Jesus I wouldn’t put that fella in charge of kittens.
Fences, fences, fences. Proper fences.
You’ll need a ram to have lambs.
Dogs are also an issue in certain areas.
You’ll probably need a shed for lambing as foxes or pine martins are a scourge for killing new borns.
Sheep need to be shorn once per year.
Lambing is generally straight forward but you need to plan for vetinary assistance too. A lot cheaper if you can drive to vet with sheep in trailer*
You’ll need a herd/flock number
Look, you’ll make fuck all but you’ll have a lovely pastime and always have a freezer full of meat.
Edit: You’ll prob need a chest freezer too
*or car boot
Would you have to be present/supervising/participating in all lambing? Thereby having to go in and out watching them at night. Or are they usually fine lambing on their own? And how do you stop the foxes coming in getting the lambs in the field, same question if you’ve chickens?
80% could be grand, it’s the other 20% that will catch you so you need to keep an eye. Check before bed and once during night during lambing season if you want to mitigate risk somewhat but even then you could miss something
You can’t. Once lambs hit a few weeks they’ll be grand usually. It’s new born ones are the high risk
Did you ever have to go at a sheep in the height of summer with jeyes fluid to kill maggots?
They’re a bloody nuisance. Fencing has to be perfect, shearing… and you’ll have as much work, if not more with one sheep as you will with a bullock - for less profit
But it’s nice to have them I suppose. You’ll need to be there for lambing… Intercoms, middle of the night etc. The kids like them and it’s safe for them to help.
Is there not some sort of app you could get for that? Lambstagram or something
@smark , you’d buy half a lamb off a butcher for 50 quid. Leave the hardship to fools like myself and @KinvarasPassion
Maybe get a few goats. They’d eat a pallet if they were hungry.

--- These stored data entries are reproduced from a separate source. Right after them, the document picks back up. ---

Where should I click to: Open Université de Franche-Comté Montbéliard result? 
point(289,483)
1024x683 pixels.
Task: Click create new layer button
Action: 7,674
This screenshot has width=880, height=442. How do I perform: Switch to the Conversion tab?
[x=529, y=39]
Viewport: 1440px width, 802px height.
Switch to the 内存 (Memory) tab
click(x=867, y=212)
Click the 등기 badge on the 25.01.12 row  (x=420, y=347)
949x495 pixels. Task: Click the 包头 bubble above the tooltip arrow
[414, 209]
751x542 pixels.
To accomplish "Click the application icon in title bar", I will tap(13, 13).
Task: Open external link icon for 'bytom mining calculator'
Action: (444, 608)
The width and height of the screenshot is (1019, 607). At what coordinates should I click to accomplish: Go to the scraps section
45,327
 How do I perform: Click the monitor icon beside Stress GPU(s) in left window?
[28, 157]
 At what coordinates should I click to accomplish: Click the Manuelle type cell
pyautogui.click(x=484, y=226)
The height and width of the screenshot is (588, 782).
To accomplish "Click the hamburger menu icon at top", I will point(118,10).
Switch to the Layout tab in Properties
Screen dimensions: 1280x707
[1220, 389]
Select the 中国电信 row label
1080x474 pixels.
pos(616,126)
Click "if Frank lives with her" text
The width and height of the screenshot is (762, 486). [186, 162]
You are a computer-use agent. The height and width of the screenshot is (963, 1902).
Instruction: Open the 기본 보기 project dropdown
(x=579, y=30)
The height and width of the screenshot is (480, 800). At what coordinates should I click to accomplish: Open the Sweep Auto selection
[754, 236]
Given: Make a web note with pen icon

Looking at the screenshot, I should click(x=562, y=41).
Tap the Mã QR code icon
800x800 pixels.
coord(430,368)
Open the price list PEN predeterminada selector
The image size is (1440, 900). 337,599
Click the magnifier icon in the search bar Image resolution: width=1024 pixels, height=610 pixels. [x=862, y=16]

I forgot to mention you’ll need a ram- unless you have a better idea
You’re wasting your time @Smark.Too much work getting set up.There’s a butcher in the Well that’ll sell you a fully butchered lamb for E150.
Where is the fun in that? Imagine the life that would be breathed into the Nightwatchman thread if @smark follows through
I don’t buy em myself.Mine comes straight off aftergrass above at home every September. Smark would be some farmer alright I’d say.
It would be fascinating to guide him through the process of cutting out a massive dead lamb with the wire, and he puking from the smell of it.
what guide?
Rotten smell out of a lamb thats dead for a few days and the legs coming clean off if you apply any pressure to the pull at all…
It’s a nuanced operation all right
Or him finding a ewe with the lamb bed out
Jesus, torture. My auld lad was telling be about that happening with a cow twenty years ago, it was out about three foot and had filled with blood. Himself and the vet were two hours trying to put it back in. I’d shoot the bitch if I found that waiting for me in the morning.
Impossible job, risk of infection afterwards is very high too.
I had to stitch a ewe a few times that would have the ‘bearing’ out.